Since the papers "Real-time Shading with Filtered Importance Sampling" 1 and "Real Shading in Unreal Engine 4" 2, most people have been using the mips of cube maps to pre-integrate the specular illuminance to feed their BRDF for different values of roughness.

You often read something like "a different mip corresponds to some roughness value" but it's generally not very clear how exactly do you tie the mip level and the roughness value of the BRDF?

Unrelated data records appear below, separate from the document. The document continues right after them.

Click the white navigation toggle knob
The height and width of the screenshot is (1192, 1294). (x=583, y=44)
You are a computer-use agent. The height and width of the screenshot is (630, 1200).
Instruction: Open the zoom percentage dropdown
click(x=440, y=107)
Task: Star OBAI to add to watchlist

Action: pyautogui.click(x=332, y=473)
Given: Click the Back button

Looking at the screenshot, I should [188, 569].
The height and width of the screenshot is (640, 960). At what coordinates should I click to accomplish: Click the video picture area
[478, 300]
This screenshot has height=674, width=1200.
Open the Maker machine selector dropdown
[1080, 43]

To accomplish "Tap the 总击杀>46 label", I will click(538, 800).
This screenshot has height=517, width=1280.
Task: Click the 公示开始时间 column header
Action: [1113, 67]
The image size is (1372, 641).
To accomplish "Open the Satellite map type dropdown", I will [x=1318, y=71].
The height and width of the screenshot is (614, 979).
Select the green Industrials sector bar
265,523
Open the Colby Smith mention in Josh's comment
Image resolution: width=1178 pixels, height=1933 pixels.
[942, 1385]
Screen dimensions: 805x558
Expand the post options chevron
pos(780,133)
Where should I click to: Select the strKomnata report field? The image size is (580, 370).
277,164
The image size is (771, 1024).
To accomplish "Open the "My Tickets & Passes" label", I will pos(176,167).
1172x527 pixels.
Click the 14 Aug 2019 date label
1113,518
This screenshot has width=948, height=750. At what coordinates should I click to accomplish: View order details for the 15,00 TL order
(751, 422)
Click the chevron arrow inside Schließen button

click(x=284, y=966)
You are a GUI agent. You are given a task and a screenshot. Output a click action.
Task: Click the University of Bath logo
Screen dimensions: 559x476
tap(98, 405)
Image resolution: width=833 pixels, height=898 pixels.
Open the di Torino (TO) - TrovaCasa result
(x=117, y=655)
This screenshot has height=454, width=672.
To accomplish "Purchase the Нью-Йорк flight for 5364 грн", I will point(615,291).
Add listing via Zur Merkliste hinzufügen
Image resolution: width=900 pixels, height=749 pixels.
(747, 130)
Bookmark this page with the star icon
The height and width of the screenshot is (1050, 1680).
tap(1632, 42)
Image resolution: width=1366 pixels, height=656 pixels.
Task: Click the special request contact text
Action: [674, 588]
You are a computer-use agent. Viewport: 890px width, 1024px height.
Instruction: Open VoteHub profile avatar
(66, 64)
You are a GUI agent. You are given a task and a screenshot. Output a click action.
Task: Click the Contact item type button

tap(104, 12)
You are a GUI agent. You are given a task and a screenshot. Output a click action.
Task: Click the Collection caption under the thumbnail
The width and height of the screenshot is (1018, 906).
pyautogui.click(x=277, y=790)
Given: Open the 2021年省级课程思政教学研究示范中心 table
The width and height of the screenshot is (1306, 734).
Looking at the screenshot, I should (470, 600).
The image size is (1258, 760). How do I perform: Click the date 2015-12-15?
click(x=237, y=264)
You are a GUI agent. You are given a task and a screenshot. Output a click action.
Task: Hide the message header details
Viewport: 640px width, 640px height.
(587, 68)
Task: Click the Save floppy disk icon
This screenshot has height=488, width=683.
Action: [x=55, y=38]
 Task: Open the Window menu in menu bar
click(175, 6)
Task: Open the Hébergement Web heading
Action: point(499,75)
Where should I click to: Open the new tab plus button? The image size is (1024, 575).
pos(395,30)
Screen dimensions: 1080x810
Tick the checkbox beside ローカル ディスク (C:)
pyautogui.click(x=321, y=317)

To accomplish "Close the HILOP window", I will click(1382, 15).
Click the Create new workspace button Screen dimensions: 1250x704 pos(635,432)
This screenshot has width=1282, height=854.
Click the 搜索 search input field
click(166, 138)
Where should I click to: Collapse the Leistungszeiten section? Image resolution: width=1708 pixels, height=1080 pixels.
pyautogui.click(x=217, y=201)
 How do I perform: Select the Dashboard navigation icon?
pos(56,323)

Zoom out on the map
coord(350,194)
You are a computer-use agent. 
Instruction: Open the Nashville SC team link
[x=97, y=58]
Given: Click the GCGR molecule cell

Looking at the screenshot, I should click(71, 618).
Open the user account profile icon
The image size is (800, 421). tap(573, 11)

There are various possible schemes, some of them are explored by S. Lagarde in "Moving Frostbite to PBR" 3 in section 4.9.2 eq. 63 where they chose the simple expression:

m = \alpha \cdot N

Where:

  • m is the mip level
  • N is the maximum mip level (e.g for a 256x256 cube map, N would be log_2(256)=8)
  • \alpha is the specular roughness (note that Lagarde uses the "linear roughness" or "perceptual roughness" \alpha_{lin} = \alpha^2 so \sqrt{\alpha_{lin}} = \alpha)

This mapping has the enormous advantage of being very simple, but it may not be optimal.

Stating the problems

Basically, we have 2 main problems when dealing with cube maps:

  1. an illuminance pre-integration problem where, for each mip level, we want a pixel of the cube map to cover the "largest footprint of the BRDF".
  2. a luminance estimation problem where we want to minimize the amount of samples to take from the BRDF and the cube map

Pre-integration problem

For this problem, we want a pixel of the cube map to contain the most significant illuminance information for a given roughness value that the BRDF will use.

In other words, we want the integral of the BRDF to be maximal when summed over the solid angle covered by the pixel and we want to find the roughness value to make it so.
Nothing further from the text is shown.